New rumours surrounding AMD's next-generation Zen 6 processors have surfaced, indicating a renewed push for higher clock speeds.
The latest leaks from HXL (via Wccftech) suggest that Intel's Coyote Cove P-cores are poised to claim the IPC (Instructions Per Clock) crown. Rumours indicate that Intel's focus on a “wider” execution engine is paying off, allowing Nova Lake to process more instructions per cycle than AMD's upcoming Zen 6. However, IPC is only half the battle, as AMD is expected to counter this with raw speed.

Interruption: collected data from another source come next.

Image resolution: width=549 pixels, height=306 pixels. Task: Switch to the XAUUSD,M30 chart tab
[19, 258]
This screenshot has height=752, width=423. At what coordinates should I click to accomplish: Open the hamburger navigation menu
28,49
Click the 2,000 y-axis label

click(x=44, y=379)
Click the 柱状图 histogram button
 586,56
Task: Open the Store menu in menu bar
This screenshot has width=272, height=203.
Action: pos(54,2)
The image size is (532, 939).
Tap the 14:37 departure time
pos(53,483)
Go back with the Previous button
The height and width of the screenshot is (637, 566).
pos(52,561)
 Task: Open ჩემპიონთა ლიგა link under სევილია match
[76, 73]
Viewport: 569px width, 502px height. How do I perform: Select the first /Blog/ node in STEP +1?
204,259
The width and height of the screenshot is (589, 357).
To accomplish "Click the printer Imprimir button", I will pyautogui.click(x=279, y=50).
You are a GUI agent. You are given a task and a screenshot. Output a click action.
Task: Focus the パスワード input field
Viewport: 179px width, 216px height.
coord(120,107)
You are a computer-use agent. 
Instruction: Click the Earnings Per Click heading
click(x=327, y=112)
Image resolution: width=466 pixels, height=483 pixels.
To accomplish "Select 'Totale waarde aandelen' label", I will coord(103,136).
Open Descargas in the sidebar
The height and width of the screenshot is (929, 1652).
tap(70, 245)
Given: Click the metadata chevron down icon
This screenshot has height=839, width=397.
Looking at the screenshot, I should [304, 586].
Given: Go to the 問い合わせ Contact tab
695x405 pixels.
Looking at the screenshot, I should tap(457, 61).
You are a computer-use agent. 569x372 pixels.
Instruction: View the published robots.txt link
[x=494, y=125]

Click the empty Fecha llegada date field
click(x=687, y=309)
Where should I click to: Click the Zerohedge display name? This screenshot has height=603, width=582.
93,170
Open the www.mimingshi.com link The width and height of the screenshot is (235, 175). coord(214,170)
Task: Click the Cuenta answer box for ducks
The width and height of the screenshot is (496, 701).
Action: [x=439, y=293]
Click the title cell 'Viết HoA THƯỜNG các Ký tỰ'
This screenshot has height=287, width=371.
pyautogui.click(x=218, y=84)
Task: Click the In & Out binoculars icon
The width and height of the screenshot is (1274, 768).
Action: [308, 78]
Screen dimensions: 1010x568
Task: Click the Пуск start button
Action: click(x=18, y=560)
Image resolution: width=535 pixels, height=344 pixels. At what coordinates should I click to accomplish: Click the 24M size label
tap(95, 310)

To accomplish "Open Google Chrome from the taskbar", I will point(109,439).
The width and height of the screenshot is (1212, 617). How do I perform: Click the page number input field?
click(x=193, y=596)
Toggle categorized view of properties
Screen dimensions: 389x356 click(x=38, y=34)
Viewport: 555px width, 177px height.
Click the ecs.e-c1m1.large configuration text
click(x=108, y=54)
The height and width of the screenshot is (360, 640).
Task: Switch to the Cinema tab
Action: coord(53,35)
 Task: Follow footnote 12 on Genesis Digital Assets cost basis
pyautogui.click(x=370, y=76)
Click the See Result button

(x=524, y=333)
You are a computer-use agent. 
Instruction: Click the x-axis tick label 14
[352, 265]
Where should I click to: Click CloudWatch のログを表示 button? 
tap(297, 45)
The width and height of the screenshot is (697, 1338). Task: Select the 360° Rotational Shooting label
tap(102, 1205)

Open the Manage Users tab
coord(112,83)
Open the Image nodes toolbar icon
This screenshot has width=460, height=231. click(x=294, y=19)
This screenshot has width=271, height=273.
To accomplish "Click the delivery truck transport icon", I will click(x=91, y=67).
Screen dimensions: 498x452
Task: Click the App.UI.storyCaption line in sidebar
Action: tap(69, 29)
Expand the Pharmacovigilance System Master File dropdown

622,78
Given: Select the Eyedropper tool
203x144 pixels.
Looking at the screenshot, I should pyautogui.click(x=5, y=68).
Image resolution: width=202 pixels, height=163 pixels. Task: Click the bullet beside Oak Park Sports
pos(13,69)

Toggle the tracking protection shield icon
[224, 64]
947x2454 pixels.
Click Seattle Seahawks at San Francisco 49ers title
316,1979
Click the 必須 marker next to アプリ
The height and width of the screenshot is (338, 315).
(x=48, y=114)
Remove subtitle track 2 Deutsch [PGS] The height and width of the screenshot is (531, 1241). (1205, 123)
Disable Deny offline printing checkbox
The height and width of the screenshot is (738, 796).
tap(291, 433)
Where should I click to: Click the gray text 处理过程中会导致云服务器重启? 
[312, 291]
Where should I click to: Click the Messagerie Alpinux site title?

Early reports for Zen 6 (codenamed Olympic Ridge) suggest that the move to TSMC's N2P (2nm) process is enabling clock speeds as high as 7.0GHz. This would represent a massive jump over the 5.7GHz boost clocks of the Ryzen 9000 series. To complement these speeds, AMD is also restructuring its chiplets, with Zen 6 reportedly moving to a 12-core CCD (Core Complex Die) design, enabling a 24-core flagship with better intra-core latency and a unified 48MB L3 cache per chiplet.
KitGuru says: If all of this proves true, then the next-generation desktop CPUs from Intel and AMD will be very interesting to compare when the time comes.